Hegemony And All That Stuff

Trecho de entrevista de Nelson Ascher a Bruno Garschagen. Leia a completa aqui.

O que há depois da necessidade do consenso?

Há um medo das pessoas de pensarem por conta própria. Uma amiga minha, psicanalista que escreve na Folha também, disse que no Brasil está se discutindo muito vinho porque ninguém quer discutir política. As pessoas têm medo. E, realmente, o pessoal sabe cada vez menos discutir. Não existe isso de você ter opinião diferente e continuar amigo. Essa história de dizer “eu discordo de tudo o que você diz, mas defenderei o seu direito a dizer” não existe no Brasil, ainda. Não chegamos a esse ponto do liberalismo democrático. Seguramente, não na intelectualidade brasileira onde para fazer qualquer coisa você tem que mostrar a carteirinha, tem que dizer a que grupo é filiado.

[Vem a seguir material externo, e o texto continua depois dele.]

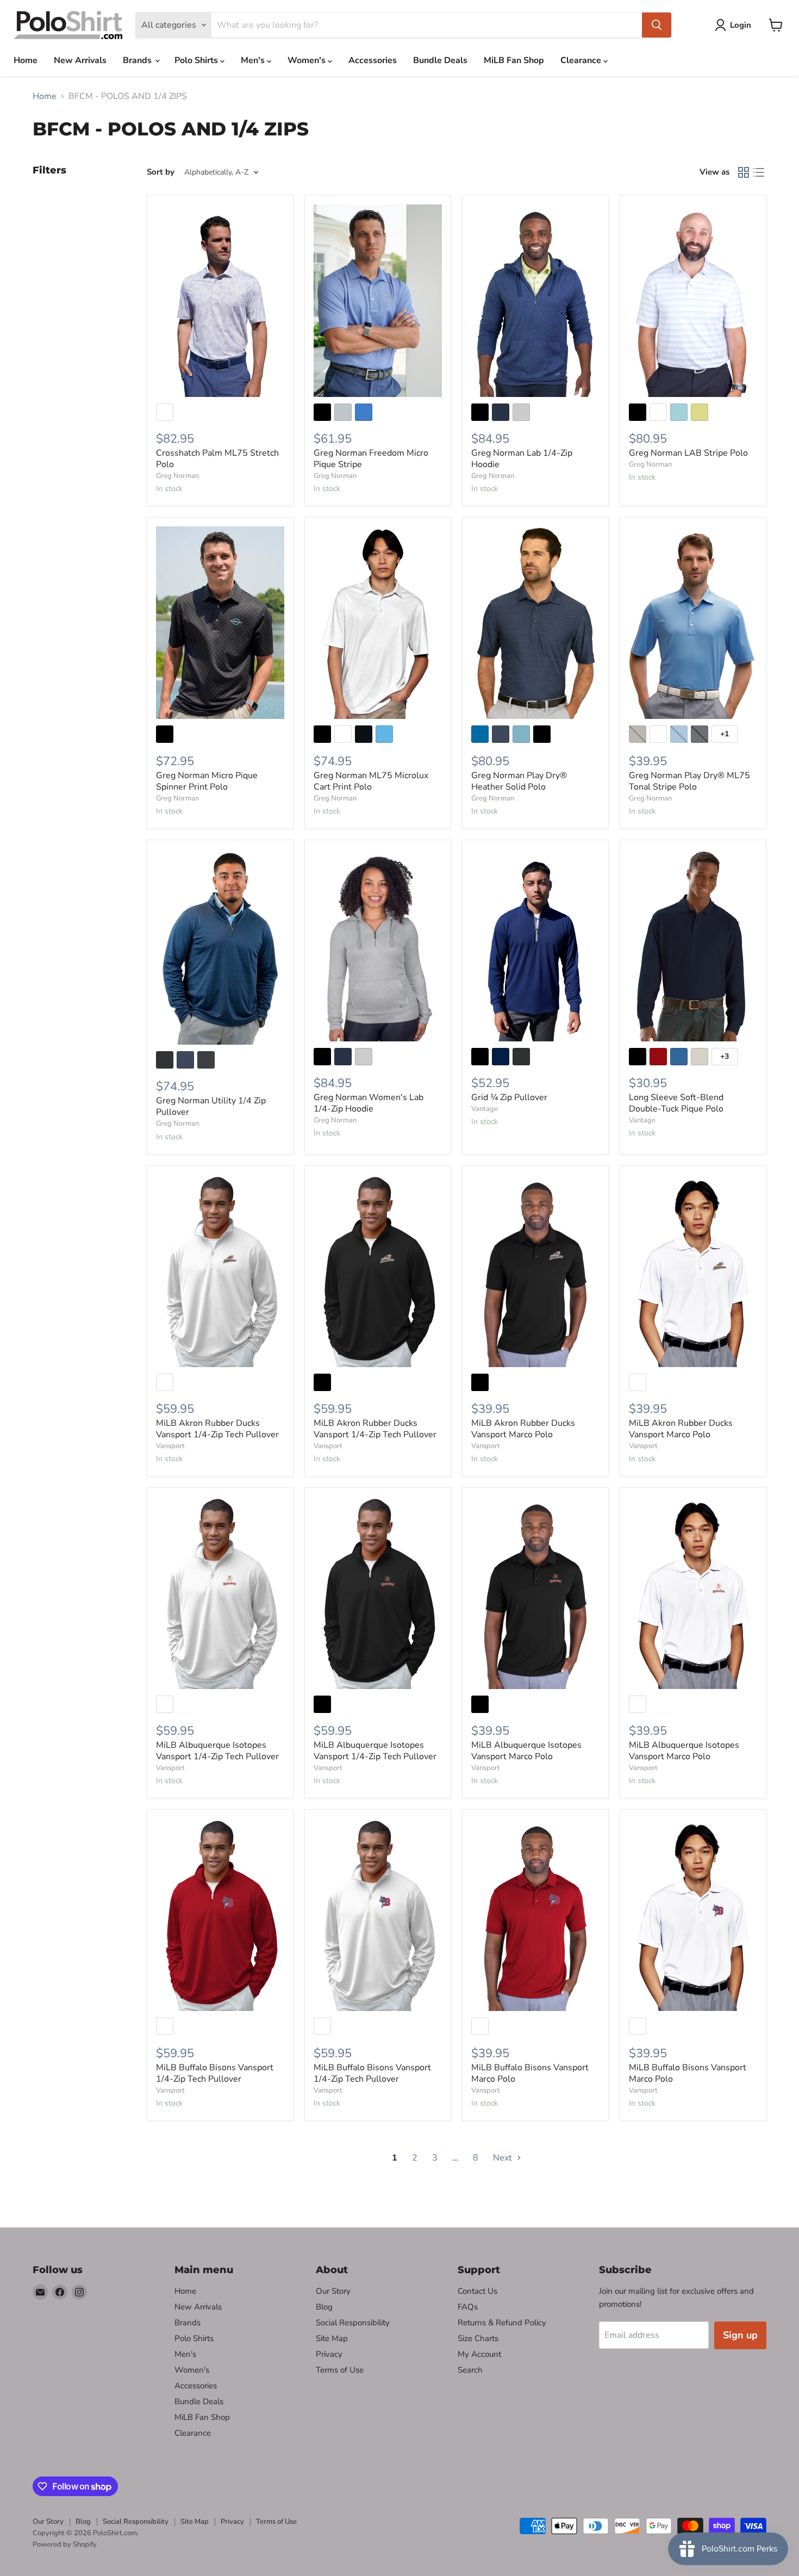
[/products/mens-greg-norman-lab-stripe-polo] (693, 300)
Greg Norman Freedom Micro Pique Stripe (371, 458)
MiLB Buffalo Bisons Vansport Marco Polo (530, 2073)
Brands (138, 60)
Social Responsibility (353, 2322)
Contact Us (477, 2291)
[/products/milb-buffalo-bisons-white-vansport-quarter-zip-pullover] (378, 1914)
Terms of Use (340, 2369)
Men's (254, 60)
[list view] (758, 172)
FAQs (468, 2306)
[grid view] (743, 172)
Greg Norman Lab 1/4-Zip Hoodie (521, 458)
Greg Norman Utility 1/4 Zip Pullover (211, 1106)
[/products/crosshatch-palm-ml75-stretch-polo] (220, 300)
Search (470, 2369)
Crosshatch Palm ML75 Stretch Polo (217, 458)
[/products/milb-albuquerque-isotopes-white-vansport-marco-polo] (693, 1593)
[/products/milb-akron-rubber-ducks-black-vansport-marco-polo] (535, 1271)
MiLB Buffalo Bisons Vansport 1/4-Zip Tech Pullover (214, 2073)
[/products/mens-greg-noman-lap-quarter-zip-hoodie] (535, 300)
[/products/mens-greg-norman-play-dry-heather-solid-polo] (535, 622)
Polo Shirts (197, 60)
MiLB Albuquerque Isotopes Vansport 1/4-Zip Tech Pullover (217, 1750)
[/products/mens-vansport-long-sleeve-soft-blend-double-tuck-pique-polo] (693, 945)
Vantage (484, 1109)
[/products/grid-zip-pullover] (535, 945)
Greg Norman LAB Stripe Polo (688, 453)
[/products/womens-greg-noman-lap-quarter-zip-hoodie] (378, 945)
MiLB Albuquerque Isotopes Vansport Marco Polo (526, 1750)
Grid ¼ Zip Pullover (509, 1097)
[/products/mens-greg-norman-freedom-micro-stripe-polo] (378, 300)
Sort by (160, 172)
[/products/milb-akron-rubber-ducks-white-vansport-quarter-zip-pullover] (220, 1271)
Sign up (740, 2335)
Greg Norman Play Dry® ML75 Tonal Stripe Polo (689, 781)
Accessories (372, 60)
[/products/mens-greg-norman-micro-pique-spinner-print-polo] (220, 622)
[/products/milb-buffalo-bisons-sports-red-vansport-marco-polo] (535, 1914)
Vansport (170, 1446)
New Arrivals (80, 60)
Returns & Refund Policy (502, 2322)
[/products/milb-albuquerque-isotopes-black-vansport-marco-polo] (535, 1593)
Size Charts (478, 2338)
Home (26, 60)
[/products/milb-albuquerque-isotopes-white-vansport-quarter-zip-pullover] (220, 1593)
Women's (308, 60)
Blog (324, 2306)
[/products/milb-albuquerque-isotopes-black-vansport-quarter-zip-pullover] (378, 1593)
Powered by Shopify (65, 2544)
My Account (479, 2354)
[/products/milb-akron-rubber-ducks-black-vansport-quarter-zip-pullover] (378, 1271)
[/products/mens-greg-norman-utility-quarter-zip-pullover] (220, 947)
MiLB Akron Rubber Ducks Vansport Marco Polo (523, 1429)
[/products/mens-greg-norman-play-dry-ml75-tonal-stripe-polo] (693, 622)
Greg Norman (177, 476)
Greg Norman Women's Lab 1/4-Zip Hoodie (368, 1103)
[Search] (656, 25)
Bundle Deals (440, 60)
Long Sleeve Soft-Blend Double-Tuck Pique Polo (676, 1103)
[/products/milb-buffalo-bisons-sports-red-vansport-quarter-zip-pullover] (220, 1914)
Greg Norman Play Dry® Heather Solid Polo (519, 781)
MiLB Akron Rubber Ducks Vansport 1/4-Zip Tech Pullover (217, 1429)
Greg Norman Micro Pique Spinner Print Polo (207, 781)
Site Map (332, 2338)
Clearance (581, 60)
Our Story (333, 2291)
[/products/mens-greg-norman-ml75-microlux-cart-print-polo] (378, 622)
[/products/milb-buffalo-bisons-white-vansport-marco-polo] (693, 1914)
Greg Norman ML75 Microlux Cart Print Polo (371, 781)
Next (503, 2158)
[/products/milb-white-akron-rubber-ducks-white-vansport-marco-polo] (693, 1271)
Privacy (329, 2354)
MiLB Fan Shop (514, 60)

Quando você começa a divergir, obviamente, a primeira coisa é ser acusado de fascista.

Isso aconteceu quando a revista Veja fez uma matéria sobre meu livro de poesia mais recente, “Parte alguma”, e um pobre poeta primeiro me acusou de racista e, depois de ser avisado pelo jornalista que me entrevistou que eu iria processá-lo, decidiu me chamar de fascista. Por que racismo, no Brasil, é crime enquanto que acusar alguém de ser fascista não é. Então, a primeira coisa que eles fazem é te denegrir, virar a cara.

Agora, é como o próprio Reinaldo (Azevedo) fala: uma vez que o bloqueio começa a ser quebrado, e, sobretudo, pelo pessoal que não está alinhado, que não é professor universitário, que não é orientando de nenhuma sumidade acadêmica, fica menos complicado dizer algo fora do consenso. Porque, bem ou mal, há uma democracia. A liberdade como tal existe; é só exercê-la.

Mas, também, é óbvio, a intelectualidade é uma categoria gregária; as pessoas querem conviver com seus iguais, com seus pares, fazer rapapés, ter rapapés feitos para elas, não querem deixar de ser convidadas a um jantar onde vai aparecer a sumidade, onde vai conhecer o sujeito que o vai convidar para dar uma palestra em universidade, escrever para o jornal. O melhor, então, para essa gente é se comportar, falar o menos possível, e, é óbvio, isso acaba contribuindo para não se pensar, não se discutir e formar consensos.

É fantástico ver que uma vez que você começa a questionar determinados conceitos percebe como esses conceitos são frágeis. Como eles existem ancorados numa espécie de omertà, a lei de silêncio da máfia. O pessoal tem tanta certeza de que aquilo não vai ser questionado que nem toma o cuidado de preparar argumentos para caso venham a ser questionados. E quando chega a hora de discutir estão despreparados. É algo que, a princípio, devia ser bom para a esquerda, ter gente que a questione.

Como a esquerda no Brasil reage com quem não integra a trupe?

Do ponto de vista dos esquerdistas toda não esquerda é direita. Não existe nada que seja diferente. É bidimensional. Aliás, quem não é de esquerda nem é de direita, é de extrema-direita. É como se todo mundo estivesse à extrema-direita de Gengis-Khan. Para essa gente, Fernando Henrique Cardoso é de extrema-direita. Isso quando o PT fecha com Maluf, Sarney e com Collor, mas Fernando Henrique é que é de extrema-direita. É uma coisa maravilhosa.

Isso é um hábito clássico da esquerda. Vou lembrar que, enfim, os nazistas chegaram ao poder porque os comunistas alemães não apoiaram os social-democratas porque achavam que estes eram piores do que os nazistas. Realmente, com amigos assim, né?

A esquerda tem perdido poder real. Mas, realmente, determinadas hegemonias que ela conseguiu, como no mundo da educação, nas universidades, na cultura — não na criação da cultura, embora, sem dúvida, o pensamento básico de quem não quer pensar é ser de esquerda. Se você não quiser ter uma opinião você, então, é de esquerda. Se você não quer pensar sobre a guerra do Iraque você é de esquerda.

Não é que você seja neutro. Se você não quer pensar sobre os EUA no panorama internacional, então, você e antiamericano. Se você não quer discussão basta ter esses consensos formados. Se você pegar poetas, músicos, dramaturgos, atores, 99% pensam assim. São esses 99% que não pensam no assunto. Porque pensar dá trabalho, né, fazer o quê?